> **Collected data entries**:
■ ■ ■ ■ ■ ■ ■

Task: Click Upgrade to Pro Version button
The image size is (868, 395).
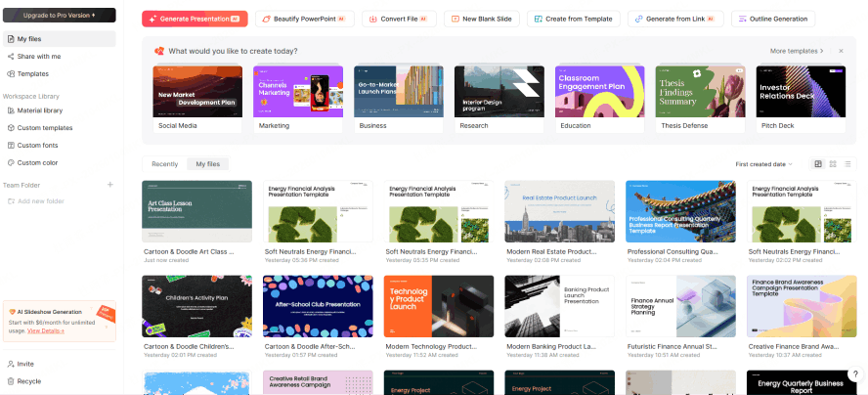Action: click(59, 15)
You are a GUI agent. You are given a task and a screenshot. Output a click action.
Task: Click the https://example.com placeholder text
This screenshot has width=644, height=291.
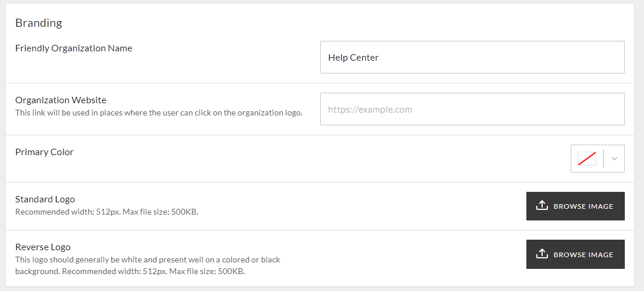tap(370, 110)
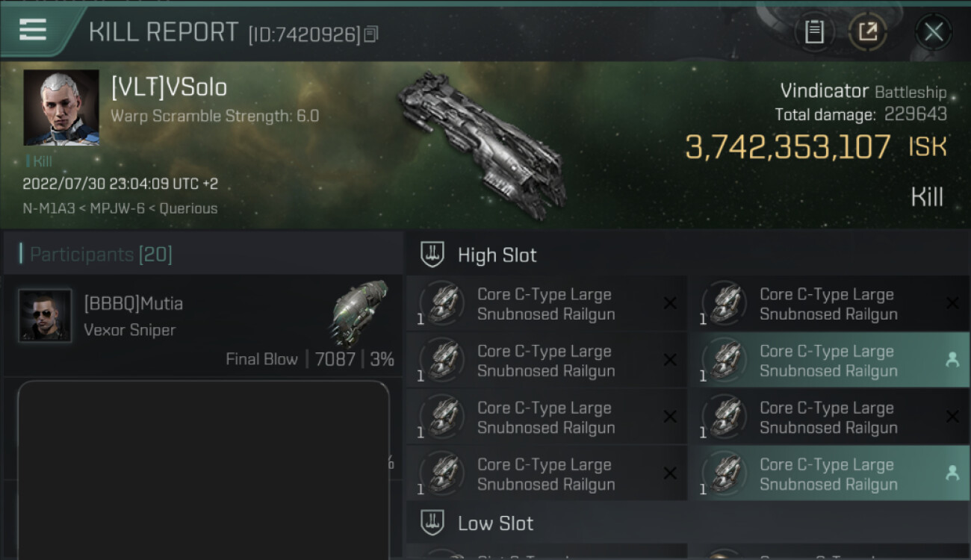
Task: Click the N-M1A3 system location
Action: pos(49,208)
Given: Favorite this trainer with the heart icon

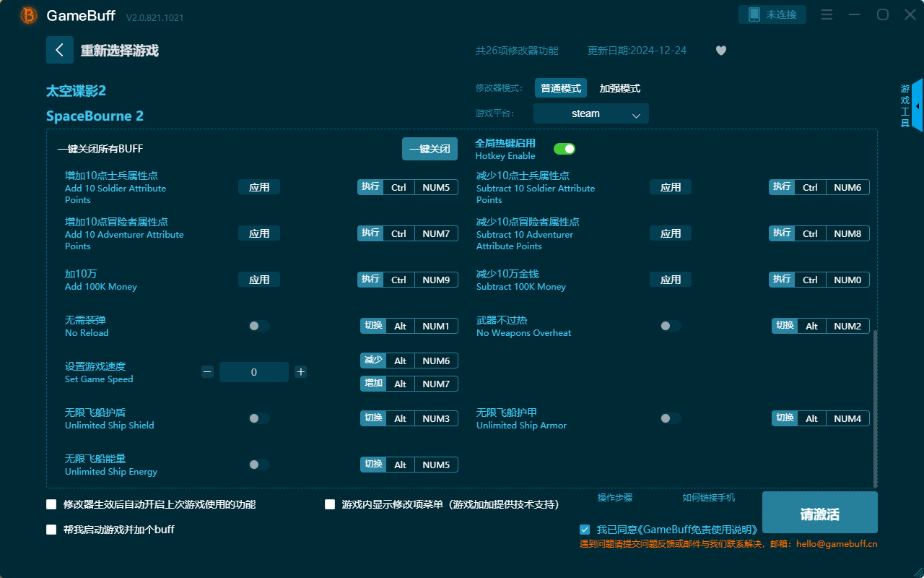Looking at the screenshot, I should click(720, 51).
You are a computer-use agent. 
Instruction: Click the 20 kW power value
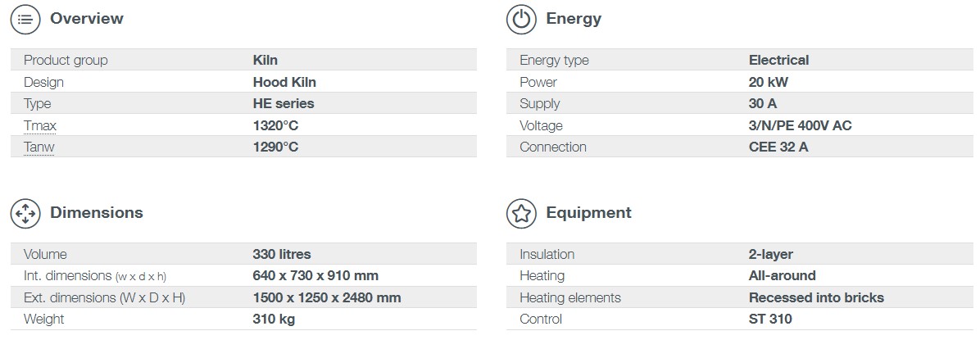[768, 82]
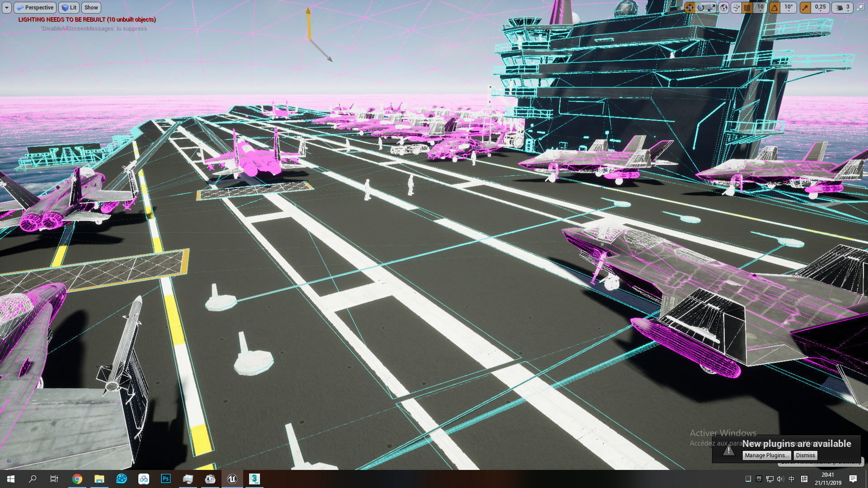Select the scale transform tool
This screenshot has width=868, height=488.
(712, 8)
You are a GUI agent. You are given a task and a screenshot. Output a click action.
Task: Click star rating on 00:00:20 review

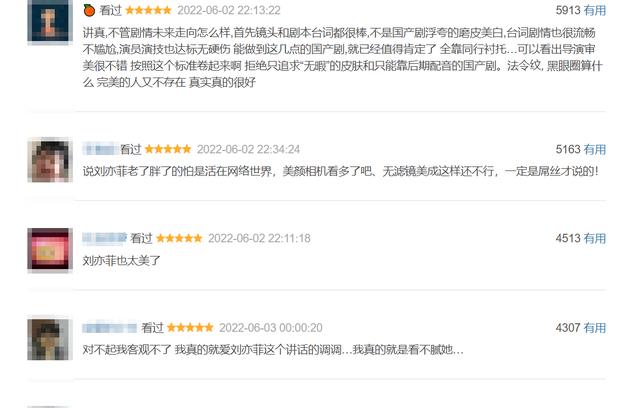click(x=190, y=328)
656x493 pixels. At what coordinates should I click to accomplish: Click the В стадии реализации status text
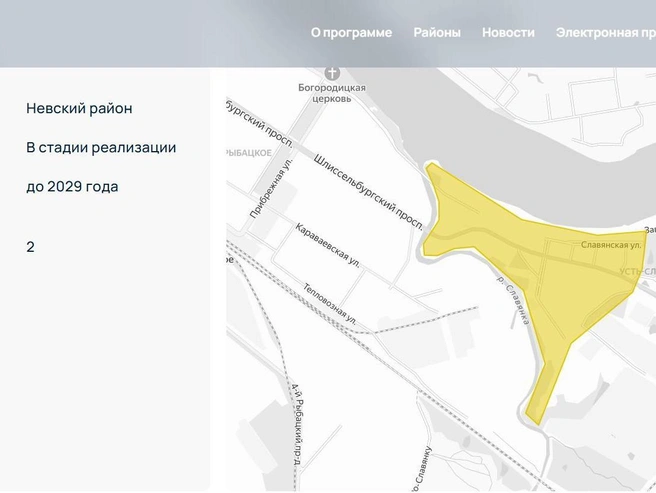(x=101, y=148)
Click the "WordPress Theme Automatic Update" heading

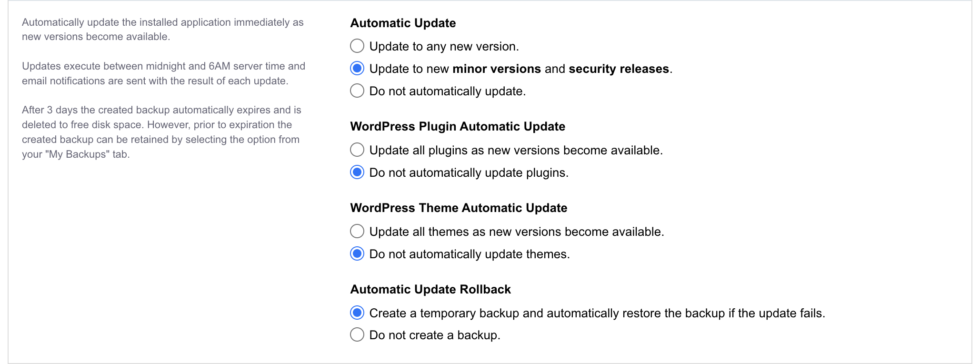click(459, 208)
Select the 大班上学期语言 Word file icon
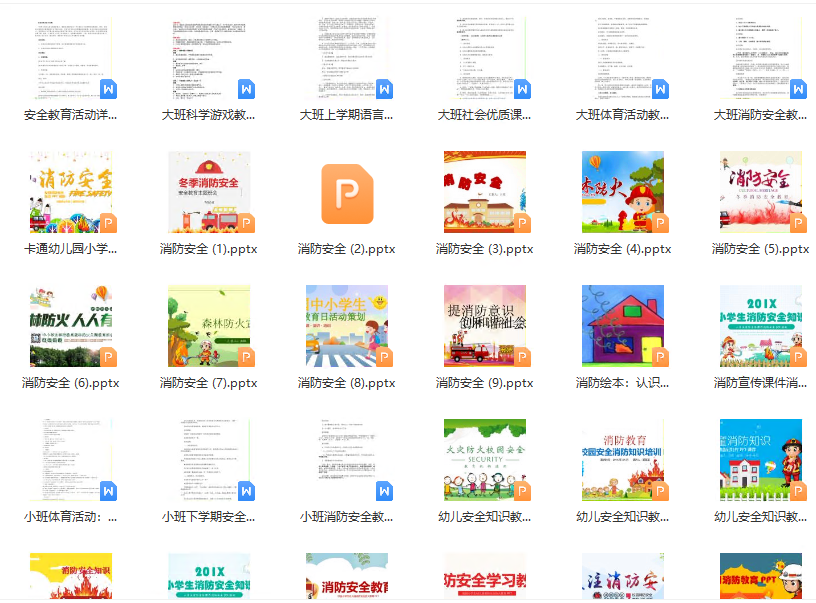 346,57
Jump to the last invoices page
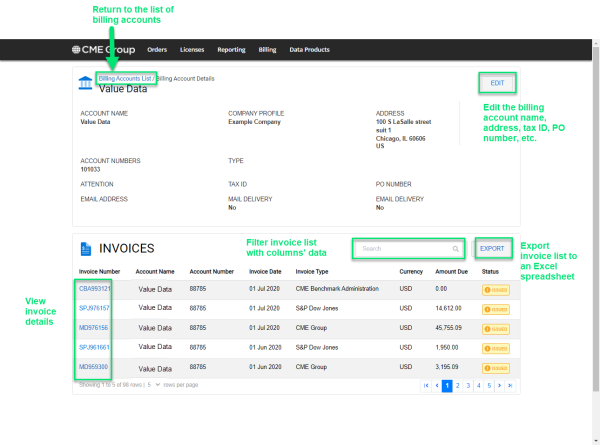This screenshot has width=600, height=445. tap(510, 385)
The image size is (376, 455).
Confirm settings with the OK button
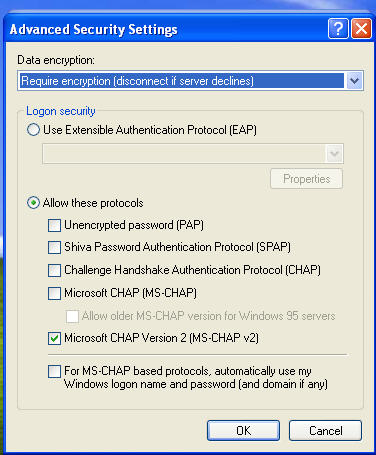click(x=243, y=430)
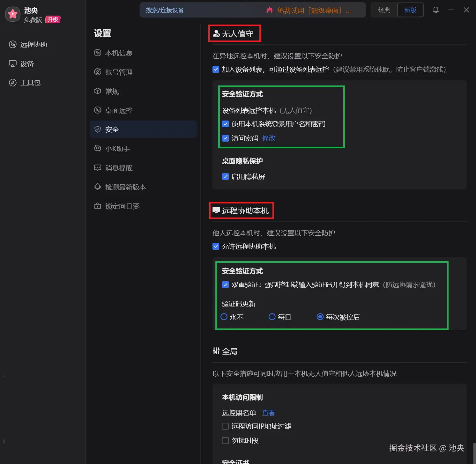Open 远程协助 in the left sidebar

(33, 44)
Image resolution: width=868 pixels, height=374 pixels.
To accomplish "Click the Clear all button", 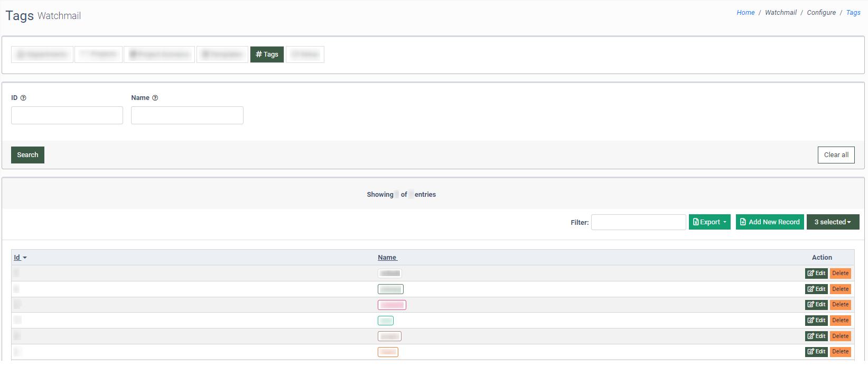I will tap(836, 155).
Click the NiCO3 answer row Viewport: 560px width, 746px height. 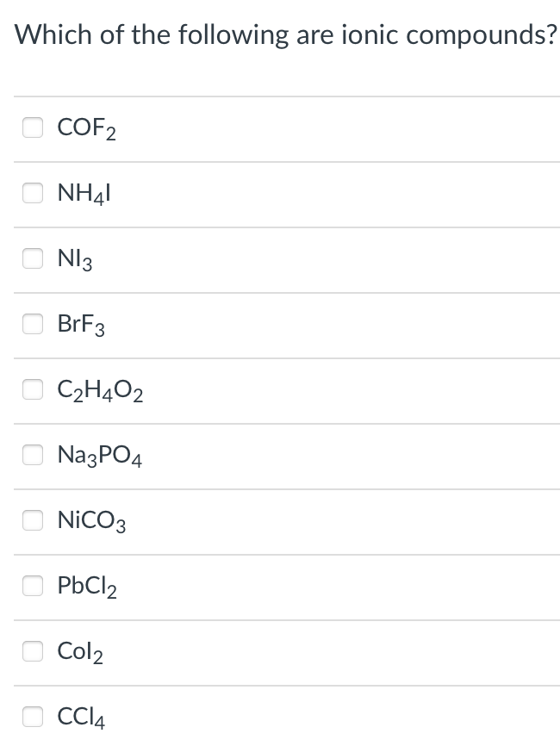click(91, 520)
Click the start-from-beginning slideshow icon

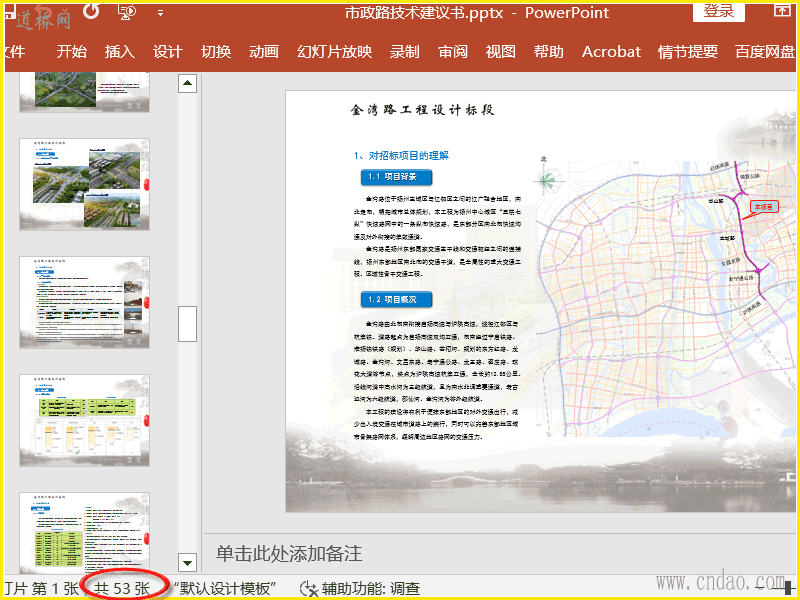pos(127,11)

■ ■ ■ ■ ■ ■ ■

> **EXERCISE DIRECTIONS**: Print exactly the lines from the first line of the records above through the line containing "Task: Click the https://example.com", both included, and leave the pictures out.

> **WRITTEN SOLUTION**:
Task: Click Upgrade to Pro Version button
The image size is (868, 395).
Action: click(59, 15)
You are a GUI agent. You are given a task and a screenshot. Output a click action.
Task: Click the https://example.com placeholder text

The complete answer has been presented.